____ Extract

Overcoming the cultural and socioeconomic barriers that prevent minority students from considering a graduate career is a challenge in the Lower Rio Grande Valley (LRGV), South Texas. A student's decision is hampered by fear to leave their family, lack of role models with advanced degrees that provide confidence for success, and lack of knowledge on how biomedical studies are conducted. Recognizing these barriers to education a training core is seen as key component to the proposed Center of Excellence on Diabetes in Americans of Mexican Descent.
The aims of the Center of Excellence are to conduct research on the physiologic progression to diabetes and its complications among Mexican Americans, and to develop diabetes prevention strategies and test innovative approaches to effective interventions in a minority population severely affected by type 2 diabetes. This Center proposes an administrative core, a research core including three research projects and two pilot studies, a training core and a community engagement core.
The aim of the training core is to provide research training opportunities and resources that will motivate students to pursue graduate careers in biomedical sciences. We propose to provide three training positions each year, two for undergraduates and one for a masters or doctorate student. Trainees will work under the direct supervision of faculty from either The University of Texas at Brownsville (UTB) or The University of Texas Health Science Center at Houston, School of Public Health in Brownsville (UTSPH-B), who are investigators in this P20, and who lead diabetes-related research projects. As part of their training, students will also participate in a number of activities, including attending the Border Health Seminar Series, attending and participating in the weekly journal club, receiving training courses including one for preparation of the Graduate Record Examination, and visiting the Texas Medical Center in Houston to attend Research Day, meet graduate students, and interview with Admission's Committee members of the Graduate School of Biomedical Sciences program. We anticipate that these unique opportunities for students from the LRGV will motivate them to pursue careers that will prepare them to lead the local research programs aimed at understanding and controlling the diabetes epidemic that is so deeply-rooted in their community.

________

Swap "administrative core" for "coordinating core" and write out the diabetes center description from "The aims of" to "community engagement core.". Rely only on the text above for what follows.

____ Record excerpts

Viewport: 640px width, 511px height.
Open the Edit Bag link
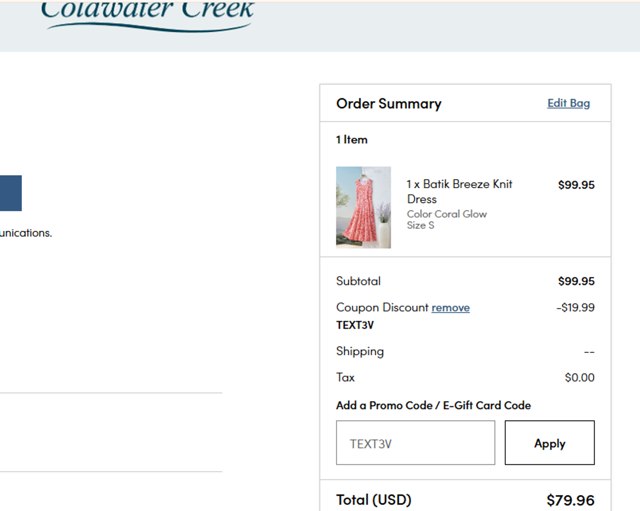(x=568, y=103)
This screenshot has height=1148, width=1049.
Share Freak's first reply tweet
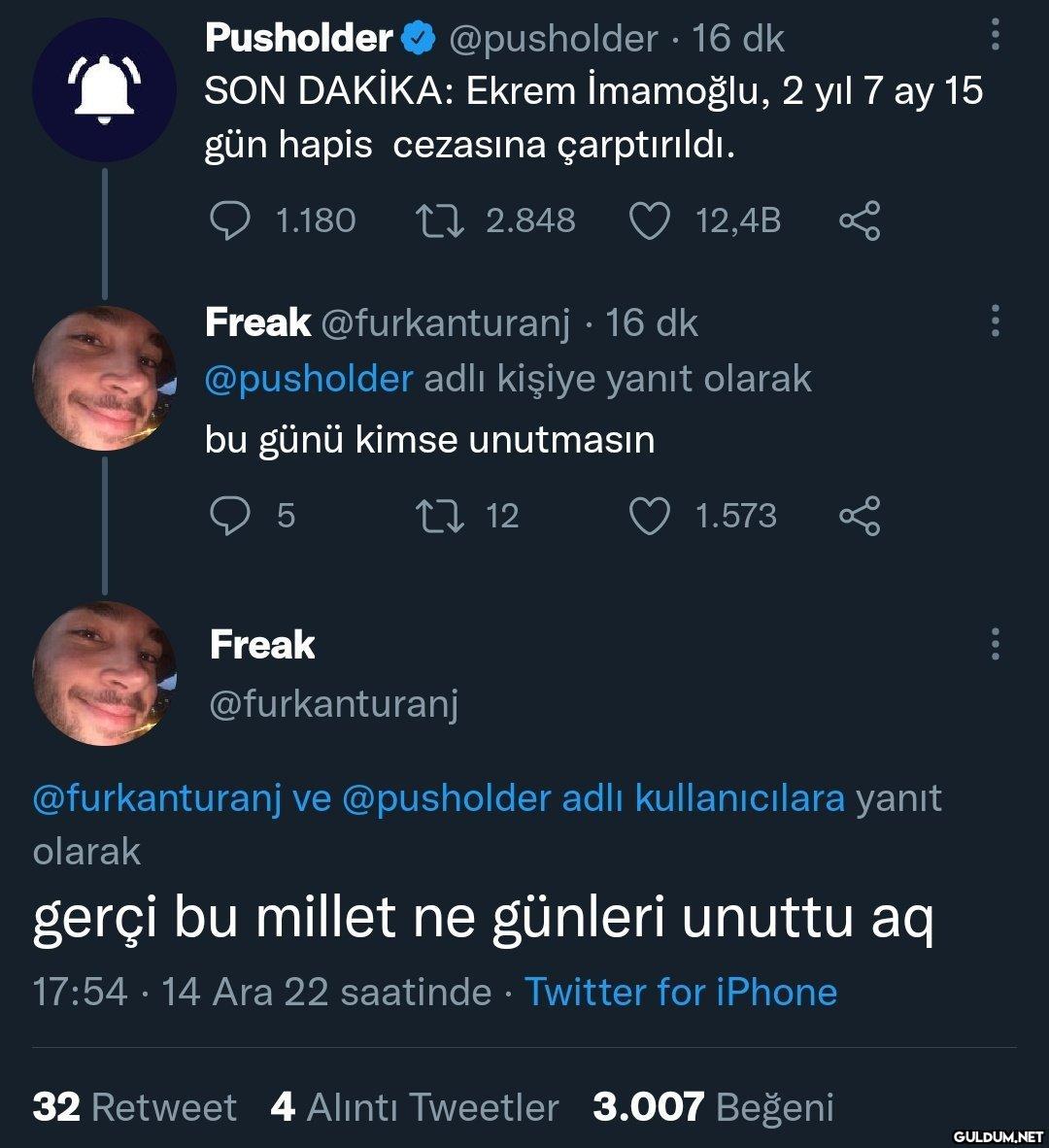pyautogui.click(x=860, y=516)
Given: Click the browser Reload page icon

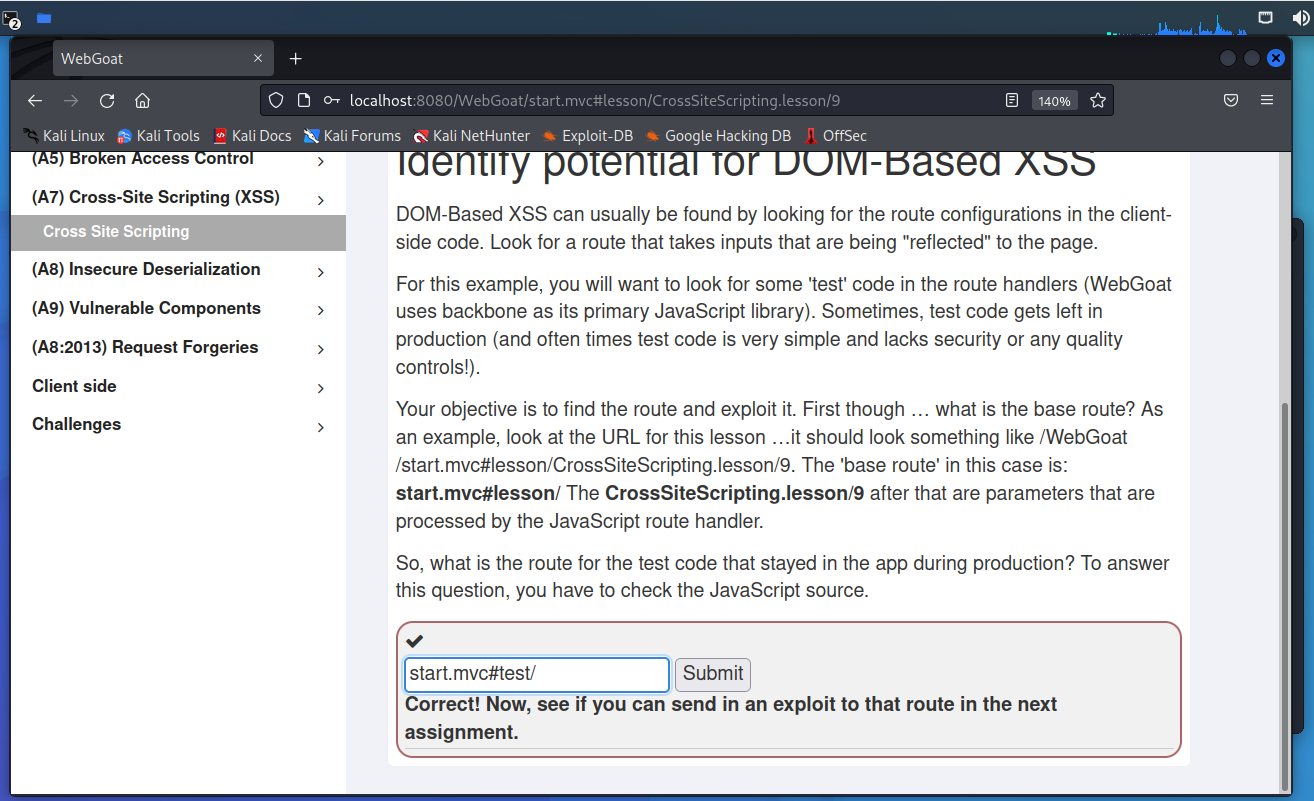Looking at the screenshot, I should coord(107,100).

________

(Answer for the task)
The aims of the Center of Excellence are to conduct research on the physiologic progression to diabetes and its complications among Mexican Americans, and to develop diabetes prevention strategies and test innovative approaches to effective interventions in a minority population severely affected by type 2 diabetes. This Center proposes an coordinating core, a research core including three research projects and two pilot studies, a training core and a community engagement core.